The Pitt men’s basketball team has outlasted national powers like Duke and Missouri, as well… The Pitt men’s basketball team has outlasted national powers like Duke and Missouri, as well as rival West Virginia, this March thanks to a wild first round in the NCAA Tournament.
Of course, the Panthers are participating in the College Basketball Invitational rather than the Big Dance, and they will take on the Princeton Tigers (20-11, 10-4 Ivy League) in a quarterfinal matchup tonight at the Petersen Events Center.

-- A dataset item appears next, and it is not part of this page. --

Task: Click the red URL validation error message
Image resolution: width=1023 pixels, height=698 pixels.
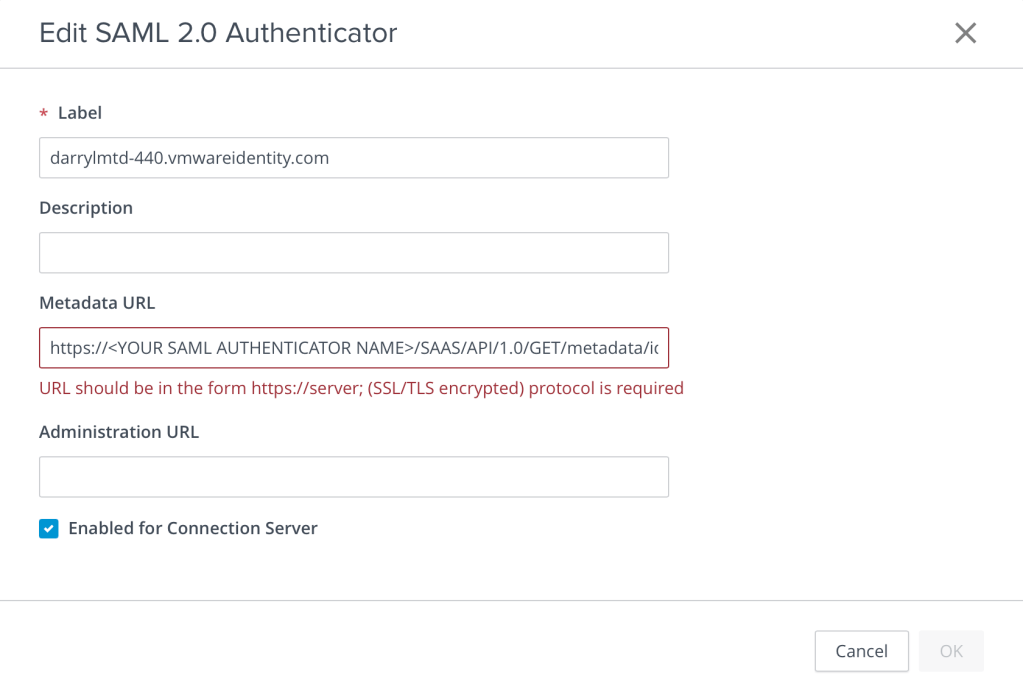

Given all its struggles this season, Pitt might not have much in common with many of the teams still alive in the postseason, but it does share one important similarity: the goal of extending its season as deep into March as possible. Princeton, though, riding a five-game win streak and victorious in nine of its last 10 games, is far from an Ivy League doormat.
The Tigers were an NCAA Tournament team a year ago and nearly upset eventual Final Four participant Kentucky in the round of 64. First-year head coach Mitch Henderson’s club returned all but two contributors from last season’s Ivy League championship team in 2011-2012 but finished third in the conference this year behind Harvard and Penn, two teams the Tigers split head-to-head matchups with in the regular season.
Senior guard Douglas Davis, the Tigers’ second-leading scorer behind junior big man Ian Hummer, led the way with 31 points in the team’s 95-86 victory over Evansville in the first round of the tournament last Tuesday.
“We didn’t want to end just yet. We wanted to get a win in the postseason and we did that,” Davis said after his scoring outburst Tuesday night. “Now we want to keep this run going.”
The Panthers hope to do the same as they showed in their 81-63 win on Wednesday against Wofford. J.J. Moore and Travon Woodall were among the five players to score double figures against the Terriers, pacing the Panthers with 16 points apiece.
“The fans were behind me. The true fans were there, they had our back. I showed them that this is what Pitt is about,” Moore said after the Wofford win in reference to the sparse attendance. The 1,449 fans in attendance were the fewest for a Pitt home game since the Petersen Events Center opened in 2002.
But sophomore forward Lamar Patterson made it clear Wednesday that the ultimate goal for the Panthers’ CBI experience is simple: get better.
“We are looking to build momentum going into the off-season and working hard,” Patterson said. “The extra games are great. We get extra practice time with the team and more coaching from Coach Dixon and the rest of the staff. It’s great right now.”
Head coach Jamie Dixon was also pleased with the Panthers’ performance against Wofford, especially given the strange and disappointing situation the team finds itself in. Playing in front of crowds of less than 2,000 people in games that aren’t even televised is uncharted territory for a Pitt program that hasn’t missed the NCAA Tournament since the 2000-2001 campaign.
“We anticipated getting into the NIT and then when we weren’t, we found ourselves in the situation we’re in,” Dixon said Wednesday night. “It’s been tough on our guys, but they wanted to play and I was eager to see how they would come out. We came out and defended well and we shot and passed the ball well and we were unselfish, and that says a lot about our guys.”
The Panthers recorded 20 assists on 33 field goals and turned the ball over just six times, tying a season low in that department.
Princeton has only faced a team from the Big East one time this season, securing a 59-57 victory over Rutgers in December. Tonight’s showdown between the Panthers and the Tigers will be just the fourth all-time meeting between the two teams and first since 1962. Pitt holds a 2-1 advantage in the all-time series.
A win for the Panthers will set up a semifinal matchup Wednesday night with either Penn, which fell to Pitt earlier this season, or Butler, the team that eliminated the Panthers in the NCAA Tournament last year in a controversial finish.